The question arose in a Morgan County case, In the Matter of the Supervised Estate of Gary D. Kent, Deceased, et al. v. Cynthia Kerr,
55A01-1612-ES-2907. Before Gary D. Kent died, he asked his children, Cynthia Kerr and John David Kent, to sign a settlement agreement in December 2015 specifying how their inheritance would be divided upon his death. The father had a valid will calling for an equal division of the estate, but the agreement specifically outlined who would receive particular property and satisfy a mortgage, among other things.
A week after the siblings signed the agreement that was notarized by their father’s lawyer, John executed a written notice that he was rescinding the agreement and sent it to Cynthia by certified mail. Gary died the next month, after which John and Kevin, a cousin of Gary’s who was a personal representative, filed a petition to probate the will. Cynthia challenged the probate action and asked the trial court to enforce the settlement agreement. She argued I.C. 29-1-9-1 permits prospective beneficiaries of a future inheritance to execute a family settlement before the decedent’s death. The trial court rejected her motion for summary judgment, leading to this appeal.
The COA reversed and remanded to the trial court to enter judgment on Cynthia’s motion to enforce the agreement.
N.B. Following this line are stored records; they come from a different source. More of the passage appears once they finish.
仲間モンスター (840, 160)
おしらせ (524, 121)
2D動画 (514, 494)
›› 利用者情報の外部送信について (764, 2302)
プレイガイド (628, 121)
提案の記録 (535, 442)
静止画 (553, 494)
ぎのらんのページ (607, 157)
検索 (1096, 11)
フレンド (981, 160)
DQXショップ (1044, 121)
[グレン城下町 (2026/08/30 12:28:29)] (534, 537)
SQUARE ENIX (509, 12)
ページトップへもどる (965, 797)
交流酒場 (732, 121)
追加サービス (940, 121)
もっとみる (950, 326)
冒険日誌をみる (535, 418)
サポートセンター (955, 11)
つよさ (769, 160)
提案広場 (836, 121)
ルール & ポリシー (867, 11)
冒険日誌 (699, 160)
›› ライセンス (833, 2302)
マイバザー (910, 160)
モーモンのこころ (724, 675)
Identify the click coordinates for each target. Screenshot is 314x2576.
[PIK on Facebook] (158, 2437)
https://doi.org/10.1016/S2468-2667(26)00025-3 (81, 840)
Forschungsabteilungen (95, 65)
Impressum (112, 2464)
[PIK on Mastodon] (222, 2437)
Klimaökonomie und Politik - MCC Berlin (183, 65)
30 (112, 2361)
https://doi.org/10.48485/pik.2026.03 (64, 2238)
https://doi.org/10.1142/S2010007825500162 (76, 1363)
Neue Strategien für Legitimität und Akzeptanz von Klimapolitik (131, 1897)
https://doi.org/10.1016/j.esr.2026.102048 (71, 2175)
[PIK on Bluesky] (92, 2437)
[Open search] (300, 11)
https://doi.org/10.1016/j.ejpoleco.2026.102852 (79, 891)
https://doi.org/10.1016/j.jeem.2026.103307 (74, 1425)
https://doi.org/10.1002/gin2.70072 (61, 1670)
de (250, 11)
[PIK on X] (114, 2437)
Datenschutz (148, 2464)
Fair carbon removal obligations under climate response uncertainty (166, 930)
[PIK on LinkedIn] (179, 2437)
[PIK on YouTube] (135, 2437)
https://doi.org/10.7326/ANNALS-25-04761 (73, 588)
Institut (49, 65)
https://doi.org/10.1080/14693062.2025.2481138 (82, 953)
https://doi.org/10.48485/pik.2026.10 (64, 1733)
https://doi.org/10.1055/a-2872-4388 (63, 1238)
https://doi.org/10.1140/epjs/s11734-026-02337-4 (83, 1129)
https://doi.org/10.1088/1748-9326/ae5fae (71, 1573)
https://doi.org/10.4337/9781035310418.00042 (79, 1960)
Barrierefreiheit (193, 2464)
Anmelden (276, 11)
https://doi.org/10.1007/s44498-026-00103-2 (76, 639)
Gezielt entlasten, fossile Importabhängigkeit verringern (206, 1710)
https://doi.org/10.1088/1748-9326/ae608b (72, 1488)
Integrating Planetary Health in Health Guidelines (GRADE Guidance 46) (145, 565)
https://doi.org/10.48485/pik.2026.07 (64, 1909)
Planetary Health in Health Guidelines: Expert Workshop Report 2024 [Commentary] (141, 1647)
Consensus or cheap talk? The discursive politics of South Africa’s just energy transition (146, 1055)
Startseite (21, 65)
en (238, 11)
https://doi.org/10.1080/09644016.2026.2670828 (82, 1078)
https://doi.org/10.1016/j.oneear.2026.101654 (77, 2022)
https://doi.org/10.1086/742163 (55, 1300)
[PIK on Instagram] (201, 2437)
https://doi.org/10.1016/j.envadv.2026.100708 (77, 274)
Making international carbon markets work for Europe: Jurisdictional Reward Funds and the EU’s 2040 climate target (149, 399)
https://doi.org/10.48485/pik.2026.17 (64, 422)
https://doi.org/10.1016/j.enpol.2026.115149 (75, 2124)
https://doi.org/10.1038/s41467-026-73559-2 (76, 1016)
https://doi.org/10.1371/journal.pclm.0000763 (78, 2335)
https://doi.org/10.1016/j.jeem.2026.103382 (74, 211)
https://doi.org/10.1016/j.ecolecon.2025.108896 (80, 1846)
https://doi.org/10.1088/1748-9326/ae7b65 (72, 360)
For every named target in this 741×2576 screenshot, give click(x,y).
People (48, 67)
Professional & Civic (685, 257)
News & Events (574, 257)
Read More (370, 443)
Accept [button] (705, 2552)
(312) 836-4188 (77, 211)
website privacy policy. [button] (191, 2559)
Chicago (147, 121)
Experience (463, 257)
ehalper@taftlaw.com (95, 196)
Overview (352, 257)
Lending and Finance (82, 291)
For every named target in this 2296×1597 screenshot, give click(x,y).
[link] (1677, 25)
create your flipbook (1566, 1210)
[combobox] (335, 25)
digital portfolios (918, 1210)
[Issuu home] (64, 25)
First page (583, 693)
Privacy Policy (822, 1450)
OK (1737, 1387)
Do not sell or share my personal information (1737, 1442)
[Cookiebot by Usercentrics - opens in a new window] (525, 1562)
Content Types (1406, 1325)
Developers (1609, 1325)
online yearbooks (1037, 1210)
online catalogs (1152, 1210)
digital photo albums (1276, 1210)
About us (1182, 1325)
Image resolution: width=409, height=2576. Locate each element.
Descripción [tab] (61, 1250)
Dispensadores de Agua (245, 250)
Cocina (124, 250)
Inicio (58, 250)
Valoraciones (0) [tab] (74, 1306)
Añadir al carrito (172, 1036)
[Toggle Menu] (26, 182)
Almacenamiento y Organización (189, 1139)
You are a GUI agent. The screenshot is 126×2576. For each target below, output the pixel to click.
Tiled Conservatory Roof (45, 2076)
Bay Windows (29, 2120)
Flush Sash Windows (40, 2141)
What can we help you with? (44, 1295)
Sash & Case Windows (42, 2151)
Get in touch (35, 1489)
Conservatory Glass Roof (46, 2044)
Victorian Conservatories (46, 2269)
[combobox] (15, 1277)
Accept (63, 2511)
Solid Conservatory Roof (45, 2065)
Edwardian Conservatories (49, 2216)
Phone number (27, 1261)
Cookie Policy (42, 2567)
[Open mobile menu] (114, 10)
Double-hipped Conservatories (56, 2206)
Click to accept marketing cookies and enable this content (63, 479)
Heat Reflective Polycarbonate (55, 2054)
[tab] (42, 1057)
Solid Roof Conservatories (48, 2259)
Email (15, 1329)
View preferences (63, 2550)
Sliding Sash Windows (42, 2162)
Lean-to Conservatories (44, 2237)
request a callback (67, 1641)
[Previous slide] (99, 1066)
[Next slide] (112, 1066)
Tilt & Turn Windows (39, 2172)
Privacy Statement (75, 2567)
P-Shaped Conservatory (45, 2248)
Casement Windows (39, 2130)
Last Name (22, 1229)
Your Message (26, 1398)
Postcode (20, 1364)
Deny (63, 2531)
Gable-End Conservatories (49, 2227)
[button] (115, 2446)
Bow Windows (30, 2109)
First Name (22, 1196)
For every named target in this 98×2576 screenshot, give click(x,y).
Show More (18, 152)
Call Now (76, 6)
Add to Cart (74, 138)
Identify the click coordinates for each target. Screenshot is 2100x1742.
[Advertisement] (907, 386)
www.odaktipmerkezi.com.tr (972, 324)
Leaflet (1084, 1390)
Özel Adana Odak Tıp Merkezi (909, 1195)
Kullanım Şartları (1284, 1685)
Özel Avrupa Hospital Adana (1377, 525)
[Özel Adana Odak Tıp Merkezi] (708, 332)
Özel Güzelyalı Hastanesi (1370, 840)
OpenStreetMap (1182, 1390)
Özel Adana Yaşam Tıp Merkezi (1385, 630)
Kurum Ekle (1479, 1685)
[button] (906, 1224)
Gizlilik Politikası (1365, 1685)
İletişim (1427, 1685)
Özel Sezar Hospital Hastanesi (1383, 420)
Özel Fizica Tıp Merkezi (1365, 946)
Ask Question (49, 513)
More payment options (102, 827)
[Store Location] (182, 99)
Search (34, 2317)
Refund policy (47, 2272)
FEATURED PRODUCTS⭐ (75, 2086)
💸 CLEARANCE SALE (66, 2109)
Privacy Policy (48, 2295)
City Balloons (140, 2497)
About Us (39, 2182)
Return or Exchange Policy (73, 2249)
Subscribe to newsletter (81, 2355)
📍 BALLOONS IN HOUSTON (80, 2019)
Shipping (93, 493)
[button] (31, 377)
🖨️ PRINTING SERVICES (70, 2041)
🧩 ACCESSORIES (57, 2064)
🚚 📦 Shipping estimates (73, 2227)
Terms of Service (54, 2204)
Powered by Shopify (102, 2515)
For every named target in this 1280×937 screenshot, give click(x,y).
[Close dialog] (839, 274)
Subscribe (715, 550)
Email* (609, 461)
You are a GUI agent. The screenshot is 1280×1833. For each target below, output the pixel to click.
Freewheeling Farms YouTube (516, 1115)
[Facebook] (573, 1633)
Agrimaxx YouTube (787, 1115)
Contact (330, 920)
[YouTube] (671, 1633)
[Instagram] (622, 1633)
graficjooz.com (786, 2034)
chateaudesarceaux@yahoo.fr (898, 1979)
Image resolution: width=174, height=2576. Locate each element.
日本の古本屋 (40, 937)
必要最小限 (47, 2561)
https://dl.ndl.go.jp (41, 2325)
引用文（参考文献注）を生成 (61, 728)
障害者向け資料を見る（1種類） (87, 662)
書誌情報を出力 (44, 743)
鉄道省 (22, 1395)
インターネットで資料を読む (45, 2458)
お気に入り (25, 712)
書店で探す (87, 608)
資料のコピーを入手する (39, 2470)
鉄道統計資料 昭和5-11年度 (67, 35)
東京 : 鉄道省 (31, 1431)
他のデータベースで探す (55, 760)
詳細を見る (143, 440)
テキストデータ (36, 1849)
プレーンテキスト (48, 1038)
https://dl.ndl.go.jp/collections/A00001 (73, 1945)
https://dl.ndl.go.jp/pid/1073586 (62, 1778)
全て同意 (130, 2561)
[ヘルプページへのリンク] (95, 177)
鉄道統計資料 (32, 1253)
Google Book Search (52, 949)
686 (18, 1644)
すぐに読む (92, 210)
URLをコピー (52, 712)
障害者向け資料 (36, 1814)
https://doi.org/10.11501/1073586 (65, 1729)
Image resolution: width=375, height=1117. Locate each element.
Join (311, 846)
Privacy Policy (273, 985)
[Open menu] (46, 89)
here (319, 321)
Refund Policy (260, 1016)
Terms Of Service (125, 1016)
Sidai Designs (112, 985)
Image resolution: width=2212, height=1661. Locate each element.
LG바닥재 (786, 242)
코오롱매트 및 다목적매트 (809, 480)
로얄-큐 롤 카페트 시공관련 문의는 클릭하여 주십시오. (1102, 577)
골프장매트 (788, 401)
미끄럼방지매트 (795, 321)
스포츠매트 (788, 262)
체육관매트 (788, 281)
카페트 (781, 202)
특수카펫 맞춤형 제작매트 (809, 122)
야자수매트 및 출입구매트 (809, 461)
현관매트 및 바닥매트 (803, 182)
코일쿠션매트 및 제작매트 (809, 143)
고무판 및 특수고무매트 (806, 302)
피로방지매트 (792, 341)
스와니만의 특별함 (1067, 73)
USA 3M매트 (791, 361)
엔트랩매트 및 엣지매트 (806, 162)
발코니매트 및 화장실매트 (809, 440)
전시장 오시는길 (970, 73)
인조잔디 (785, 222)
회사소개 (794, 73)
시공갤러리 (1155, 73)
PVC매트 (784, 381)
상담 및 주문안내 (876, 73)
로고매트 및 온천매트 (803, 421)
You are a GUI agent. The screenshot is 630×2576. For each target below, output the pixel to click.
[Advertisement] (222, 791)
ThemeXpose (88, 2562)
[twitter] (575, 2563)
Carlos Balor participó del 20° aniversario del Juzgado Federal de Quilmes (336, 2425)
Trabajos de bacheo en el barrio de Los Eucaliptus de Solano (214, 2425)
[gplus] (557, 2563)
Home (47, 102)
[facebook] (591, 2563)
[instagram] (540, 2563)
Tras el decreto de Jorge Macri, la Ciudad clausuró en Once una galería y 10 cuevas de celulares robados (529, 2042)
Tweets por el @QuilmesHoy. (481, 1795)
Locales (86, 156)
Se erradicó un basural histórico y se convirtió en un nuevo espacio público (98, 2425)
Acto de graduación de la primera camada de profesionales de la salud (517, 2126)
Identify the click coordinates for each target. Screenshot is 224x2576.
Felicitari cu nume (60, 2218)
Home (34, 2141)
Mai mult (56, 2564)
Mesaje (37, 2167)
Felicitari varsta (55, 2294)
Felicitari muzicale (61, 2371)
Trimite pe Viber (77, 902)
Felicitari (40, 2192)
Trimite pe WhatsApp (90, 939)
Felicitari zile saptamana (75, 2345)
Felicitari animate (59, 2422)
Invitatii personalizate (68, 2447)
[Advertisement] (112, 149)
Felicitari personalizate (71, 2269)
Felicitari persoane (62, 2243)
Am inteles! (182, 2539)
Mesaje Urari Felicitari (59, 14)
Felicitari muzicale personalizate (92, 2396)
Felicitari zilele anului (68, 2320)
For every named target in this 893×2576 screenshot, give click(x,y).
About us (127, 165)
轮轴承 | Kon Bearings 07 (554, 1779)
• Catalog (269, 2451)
The panel’s statutory interpretation noted Indiana case law favors the strong presumption of the enforceability of contracts.
“Cynthia presents an issue of first impression for our courts, namely, whether Indiana Code Section 29-1-9-1 permits family settlement agreements to be executed prior to a decedent’s death,” Judge Edward Najam wrote for the court. “… (W)e hold that Indiana Code Section 29-1-9-1 does not prohibit pre-mortem family settlement agreements.
“John contends only that he had a right to rescind the agreement because Gary was still alive when he executed the rescission. But John does not support that contention with citation to authority, and we are not aware of any such authority. In sum, the agreement is supported by adequate consideration, and John’s purported rescission was a nullity. The trial court erred when it denied Cynthia’s motion to enforce the agreement,” Najam wrote.